Sequestro legittimo e prove chiare emerse dai contenuti fin qui presi in esame: sono questi gli elementi principali emersi dal documento con il quale la Cassazione ha motivato il respingimento del ricorso di Gianluca Savoini, ex portavoce di Matteo Salvini.
L’inchiesta, portata avanti dalla procura di Milano, è quella relativa al “Russiagate” italiano, ossia i presunti fondi illeciti erogati dalla Russia a favore della Lega. Le indagini, risalenti allo scorso anno, puntano il dito soprattutto contro Savoini, presidente dell’associazione Lombardia – Russia. Tutto è partito da intercettazioni ambientali in cui il principale protagonista dell’inchiesta conversa con alcuni intermediari russi.
Si tratta, in particolare, di registrazioni captate all’interno del teatro Metropol di Mosca e che, secondo gli inquirenti, costituirebbero la “madre” di tutte le prove dell’inchiesta in corso. Dopo il via all’indagine, erano scattati i sequestri di alcuni documenti allo stesso Savoini, il quale ha poi fatto ricorso al tribunale del Riesame di Milano. L’indagato ha sostenuto che la prova su cui si sta basando l’indagine non è legittima, in quanto non si conosce la provenienza del file audio in questione.

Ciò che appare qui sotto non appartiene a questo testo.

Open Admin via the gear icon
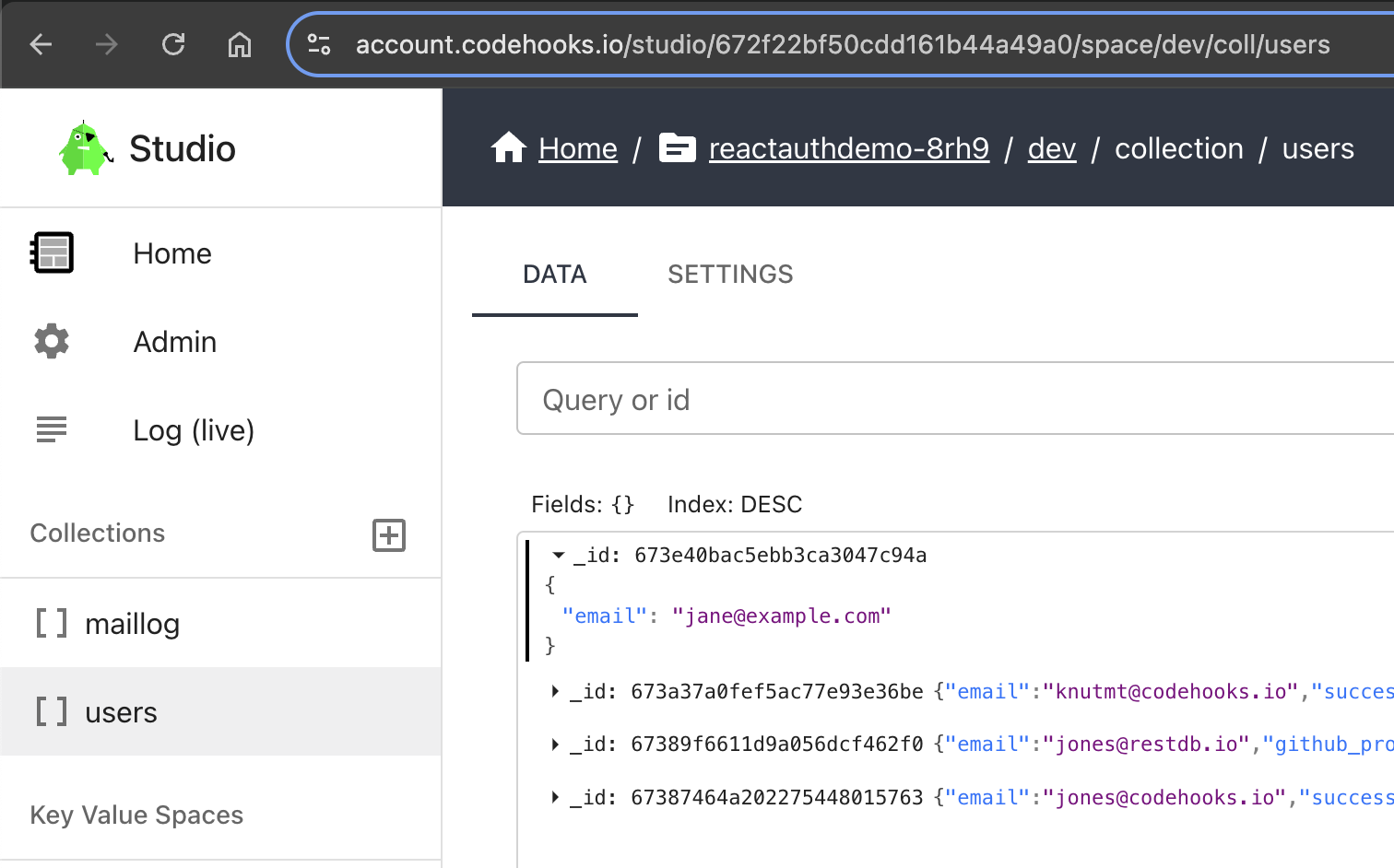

Da qui la richiesta di sequestro.
Rigettato il ricorso, i legali dell’ex portavoce di Salvini si sono rivolti quindi alla Cassazione, la quale il 17 dicembre scorso ha confermato il sequestro e la legittimità della prova: “Ritiene il Collegio che il contenuto del file audio costituisca una notizia di reato – si legge nelle motivazioni depositate nelle scorse ore dalla Cassazione – La registrazione acquisita dall'inquirente riproduce un accadimento della realtà”.
In poche parole, gli inquirenti starebbero lavorando su una prova legittima in quanto essa riprodurrebbe un atto realmente accaduto e per questo quindi la richiesta di dissequestro dei documenti non può essere accolta: “La registrazione acquisita dall'inquirente riproduce – si legge ancora nella sentenza depositata oggi – un accadimento della realtà e rimanda al contenuto dichiarativo di soggetti precisamente individuati, grazie alle dichiarazioni del giornalista Vergini”.
“Anche in mancanza dell'attuale identificazione dell'autore della registrazione – scrivono i giudici della Cassazione – essa legittima le indagini del pubblico ministero per verificare la portata e la sussistenza della 'notitia criminis' che dal suo contenuto si evince, una volta che siano state positivamente acclarate l'autenticità e l'attendibilità della registrazione stessa”.
Inoltre, sempre secondo “il palazzaccio”, la prova in questione risulta non essere stata manipolata e questo a maggior ragione darebbe credito al lavoro degli inquirenti. Altro passaggio importante nelle motivazioni espresse dalla Cassazione, riguarda il contenuto delle stesse intercettazioni: “La conversazione registrata ha ad oggetto un accordo illecito per la retrocessione di importanti somme di denaro a favore del partito politico Lega e dei funzionari russi – si legge nel documento redatto dalla corte – coinvolti nella trattativa della vendita di prodotti petroliferi. In particolare, in un passaggio della conversazione, si chiariva come fosse già stato raggiunto un accordo i cui termini essenziali erano riportati in uno screenshot di appunti alla cui ricerca e pertanto funzionale il sequestro”.
Poche ore prima della notizia del deposito delle motivazioni della sentenza, sul caso Savoini era tornato proprio lo stesso segretario leghista Matteo Salvini: “Savoini per me è una persona perbene e fino a prova contraria continuerò a ritenerlo una persona perbene – ha dichiarato l’ex ministro dell’interno in una nota – Ho fiducia nelle persone fino a che non mi si dimostra
che hanno commesso errori, e nel caso se ne prende atto”.“Si parla da mesi di intercettazioni, di pedinamenti – ha concluso Salvini – senza che si sia arrivati ad alcunchè. Io ho piena fiducia nella magistratura italiana”.